| INPUT |
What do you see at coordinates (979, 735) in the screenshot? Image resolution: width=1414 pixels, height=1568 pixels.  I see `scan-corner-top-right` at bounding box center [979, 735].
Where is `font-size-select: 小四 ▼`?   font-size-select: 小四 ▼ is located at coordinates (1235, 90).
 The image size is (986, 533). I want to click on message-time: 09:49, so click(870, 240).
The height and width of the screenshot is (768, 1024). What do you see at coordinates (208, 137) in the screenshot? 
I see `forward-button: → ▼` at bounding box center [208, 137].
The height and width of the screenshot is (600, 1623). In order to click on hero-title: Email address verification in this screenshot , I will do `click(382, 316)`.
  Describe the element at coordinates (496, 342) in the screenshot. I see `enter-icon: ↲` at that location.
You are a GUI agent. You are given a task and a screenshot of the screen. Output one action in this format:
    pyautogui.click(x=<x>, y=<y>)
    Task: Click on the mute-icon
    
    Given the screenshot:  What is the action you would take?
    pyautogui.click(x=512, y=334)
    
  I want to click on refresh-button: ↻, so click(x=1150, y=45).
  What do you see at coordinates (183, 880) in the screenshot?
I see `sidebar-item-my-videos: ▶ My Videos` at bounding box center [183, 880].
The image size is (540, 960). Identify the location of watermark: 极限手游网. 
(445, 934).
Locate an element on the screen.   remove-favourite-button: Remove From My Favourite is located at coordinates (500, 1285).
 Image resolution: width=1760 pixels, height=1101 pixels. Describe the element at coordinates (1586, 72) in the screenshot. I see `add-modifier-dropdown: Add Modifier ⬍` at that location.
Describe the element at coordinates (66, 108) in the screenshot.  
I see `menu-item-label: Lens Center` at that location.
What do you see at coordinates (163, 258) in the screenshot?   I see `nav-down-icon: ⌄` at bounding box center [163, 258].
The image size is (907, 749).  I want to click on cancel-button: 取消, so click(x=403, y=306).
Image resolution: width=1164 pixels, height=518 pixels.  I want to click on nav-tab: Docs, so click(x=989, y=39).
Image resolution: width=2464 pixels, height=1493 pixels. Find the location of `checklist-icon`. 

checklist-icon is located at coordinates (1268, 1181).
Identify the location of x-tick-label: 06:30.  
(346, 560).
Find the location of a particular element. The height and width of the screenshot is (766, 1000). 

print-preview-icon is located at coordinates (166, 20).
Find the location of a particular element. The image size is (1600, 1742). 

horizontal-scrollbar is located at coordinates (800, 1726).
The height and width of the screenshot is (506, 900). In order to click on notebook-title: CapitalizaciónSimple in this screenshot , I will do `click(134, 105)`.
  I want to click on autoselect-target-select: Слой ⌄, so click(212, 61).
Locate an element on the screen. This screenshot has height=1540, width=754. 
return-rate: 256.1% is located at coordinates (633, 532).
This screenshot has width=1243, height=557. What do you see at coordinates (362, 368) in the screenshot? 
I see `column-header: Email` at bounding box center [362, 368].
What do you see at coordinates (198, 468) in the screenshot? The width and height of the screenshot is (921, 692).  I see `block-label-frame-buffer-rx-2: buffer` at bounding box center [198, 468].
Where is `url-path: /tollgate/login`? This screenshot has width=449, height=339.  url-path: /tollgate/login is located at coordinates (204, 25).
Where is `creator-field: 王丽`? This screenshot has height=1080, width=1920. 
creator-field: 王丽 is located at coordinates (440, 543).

| YOUR TASK |
Please extract all of the items above verbatim, keeping every character and line unchanged.

| RESULT OF THIS EXERCISE |
What do you see at coordinates (979, 735) in the screenshot? Image resolution: width=1414 pixels, height=1568 pixels.  I see `scan-corner-top-right` at bounding box center [979, 735].
Where is `font-size-select: 小四 ▼`?   font-size-select: 小四 ▼ is located at coordinates (1235, 90).
 The image size is (986, 533). I want to click on message-time: 09:49, so click(870, 240).
The height and width of the screenshot is (768, 1024). What do you see at coordinates (208, 137) in the screenshot? 
I see `forward-button: → ▼` at bounding box center [208, 137].
The height and width of the screenshot is (600, 1623). In order to click on hero-title: Email address verification in this screenshot , I will do `click(382, 316)`.
  Describe the element at coordinates (496, 342) in the screenshot. I see `enter-icon: ↲` at that location.
You are a GUI agent. You are given a task and a screenshot of the screen. Output one action in this format:
    pyautogui.click(x=<x>, y=<y>)
    Task: Click on the mute-icon
    
    Given the screenshot:  What is the action you would take?
    pyautogui.click(x=512, y=334)
    
  I want to click on refresh-button: ↻, so click(x=1150, y=45).
  What do you see at coordinates (183, 880) in the screenshot?
I see `sidebar-item-my-videos: ▶ My Videos` at bounding box center [183, 880].
The image size is (540, 960). Identify the location of watermark: 极限手游网. 
(445, 934).
Locate an element on the screen.   remove-favourite-button: Remove From My Favourite is located at coordinates (500, 1285).
 Image resolution: width=1760 pixels, height=1101 pixels. Describe the element at coordinates (1586, 72) in the screenshot. I see `add-modifier-dropdown: Add Modifier ⬍` at that location.
Describe the element at coordinates (66, 108) in the screenshot.  
I see `menu-item-label: Lens Center` at that location.
What do you see at coordinates (163, 258) in the screenshot?   I see `nav-down-icon: ⌄` at bounding box center [163, 258].
The image size is (907, 749).  I want to click on cancel-button: 取消, so click(x=403, y=306).
Image resolution: width=1164 pixels, height=518 pixels.  I want to click on nav-tab: Docs, so click(x=989, y=39).
Image resolution: width=2464 pixels, height=1493 pixels. Find the location of `checklist-icon`. 

checklist-icon is located at coordinates (1268, 1181).
Identify the location of x-tick-label: 06:30.  
(346, 560).
Find the location of a particular element. The height and width of the screenshot is (766, 1000). 

print-preview-icon is located at coordinates (166, 20).
Find the location of a particular element. The image size is (1600, 1742). 

horizontal-scrollbar is located at coordinates (800, 1726).
The height and width of the screenshot is (506, 900). In order to click on notebook-title: CapitalizaciónSimple in this screenshot , I will do `click(134, 105)`.
  I want to click on autoselect-target-select: Слой ⌄, so click(212, 61).
Locate an element on the screen. This screenshot has height=1540, width=754. 
return-rate: 256.1% is located at coordinates (633, 532).
This screenshot has width=1243, height=557. What do you see at coordinates (362, 368) in the screenshot? 
I see `column-header: Email` at bounding box center [362, 368].
What do you see at coordinates (198, 468) in the screenshot? The width and height of the screenshot is (921, 692).  I see `block-label-frame-buffer-rx-2: buffer` at bounding box center [198, 468].
Where is `url-path: /tollgate/login`? This screenshot has width=449, height=339.  url-path: /tollgate/login is located at coordinates (204, 25).
Where is `creator-field: 王丽`? This screenshot has height=1080, width=1920. 
creator-field: 王丽 is located at coordinates (440, 543).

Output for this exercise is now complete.